FIG. 5 shows an improved optical detector 534 that can be used with optical encoders, such as the encoder 100 of FIG. 1. As shown in FIG. 5, the improved optical detector 532 includes eight separate detection elements {A, B, C, D, /A, /B, /C, /D}, which is far more than the four detections element required to sense both distance and direction traveled. The output states for the detection elements {A, B, C, D, /A, /B, /C, /D are: {1,1,1,1,0,0,0,0}, {0,1,1,1,1,0,0,0}, {0,0,1,1,1,1,0,0}, {0,0,0,1,1,1,1,0}, {0,0,0,0,1,1,1,1}, {1,0,0,0,0,1,1,1}, {1,1,0,0,0,0,1,1} and {1,1,1,0,0,0,0,1}. The improved resolution can be attributed at least in part to the width of each detection element W3, which is one-fourth the width W1 of the windows and bars of the previously discussed codescale pattern.

While the exemplary detector 534 has eight detection elements of width W3 (=W1/4), it should be appreciated the concepts of FIG. 5 can extend to detectors having other numbers of detection elements. For example, a detector with six detection elements with each element having a width of W1/3 can be used. Similarly, a detector with ten detection elements with each element having a width of W1/5 also can be used, and so on.

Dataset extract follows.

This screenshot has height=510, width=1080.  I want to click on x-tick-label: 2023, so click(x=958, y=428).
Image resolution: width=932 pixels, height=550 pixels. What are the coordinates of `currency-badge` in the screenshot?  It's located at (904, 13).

Returning to FIG. 5, while the conventional approach to making a detection device with finer resolution might be a matter of merely shrinking the geometries of the detector 434 of FIG. 4, the inventor of the improved optical detector 134 has created a device that can provide finer spatial resolution using relatively coarser resolution codescale. Accordingly, any expenses incurred due to the increased number of detection elements can be offset by: (1) a manufacturing advantage in that existing codescales can be used, (2) a manufacturing advantage in that retooling a production line to produce different codescales might be avoided and (3) that new manufacturing problems arising due to the finer resolution issues will not be incurred. For example, a codewheel for a transmission-type optical encoder can avoid the various manufacturing flaws that might arise by doubling the number of windows and bars using conventional approaches.

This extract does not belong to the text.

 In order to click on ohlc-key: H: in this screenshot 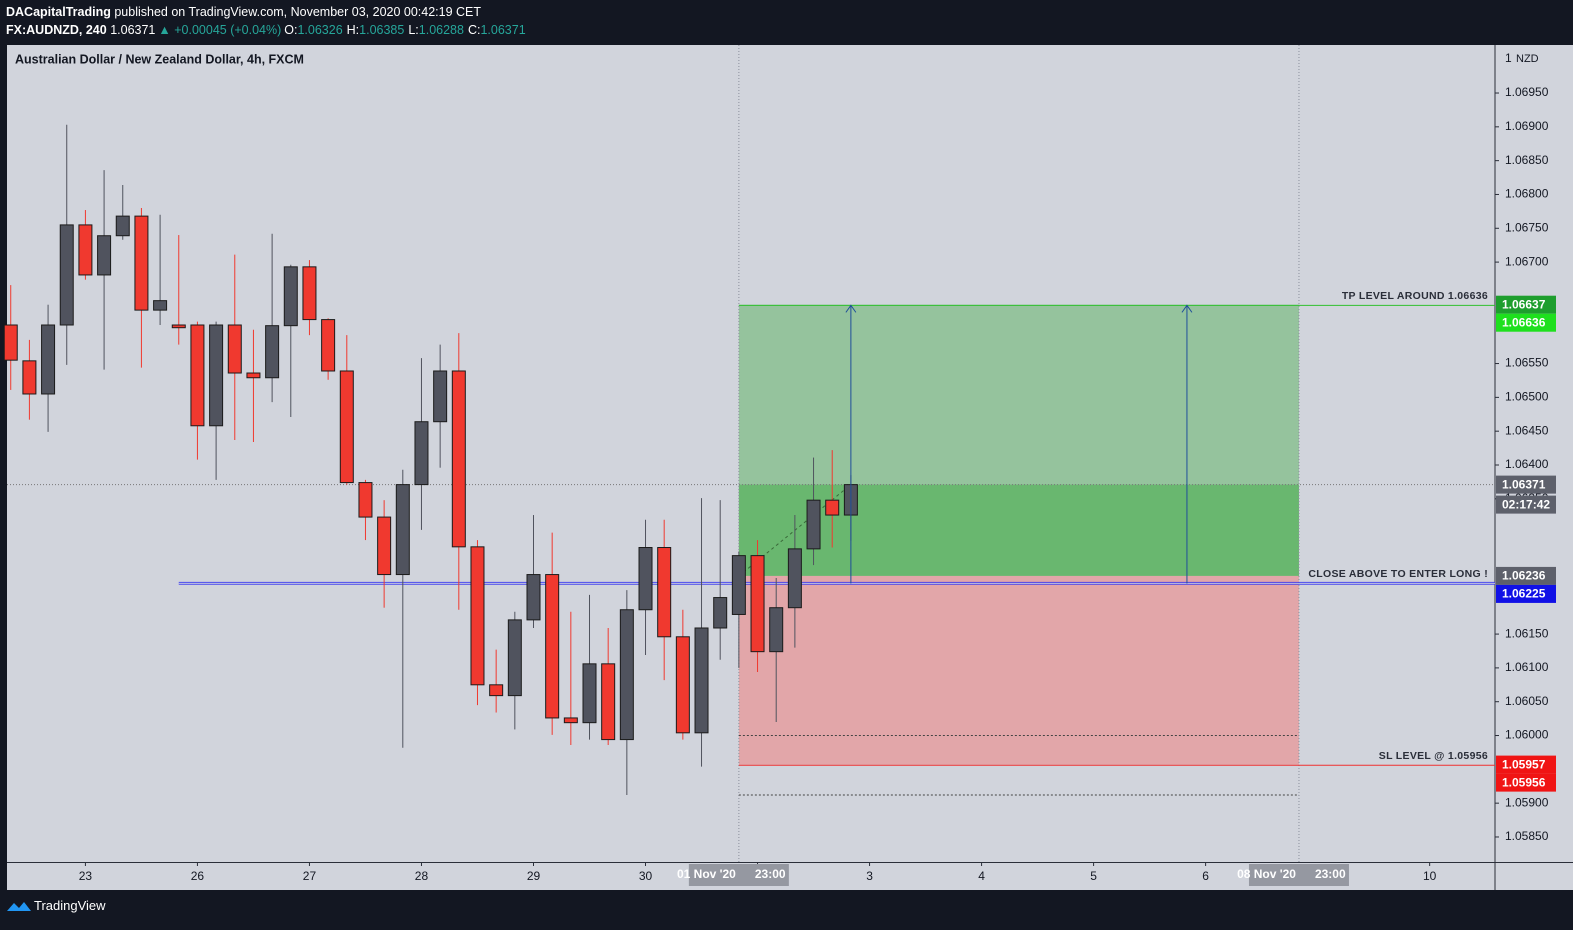, I will do `click(353, 30)`.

Again returning to FIG. 5, while the exemplary detector 134 of FIG. 5 can detect discrete 0/1 states for each detector, it should be appreciated that further resolution might be gained from the present detector 534 by taking advantage of the analog (and presumably linear or somewhat linear) transfer function of the individual detection elements {A, B, C, D, /A, /B, /C or /D}. That is, by sampling each detection element output using an analog-to-digital converter and then applying optionally some linearization algorithm to the digitized data, distance resolution can be extended to a distance substantially less that W3.

While example embodiments are disclosed herein, one of ordinary skill in the art appreciates that many variations that are in accordance with the present teachings are possible and remain within the scope of the appended claims. The embodiments therefore are not to be restricted except within the scope of the appended claims.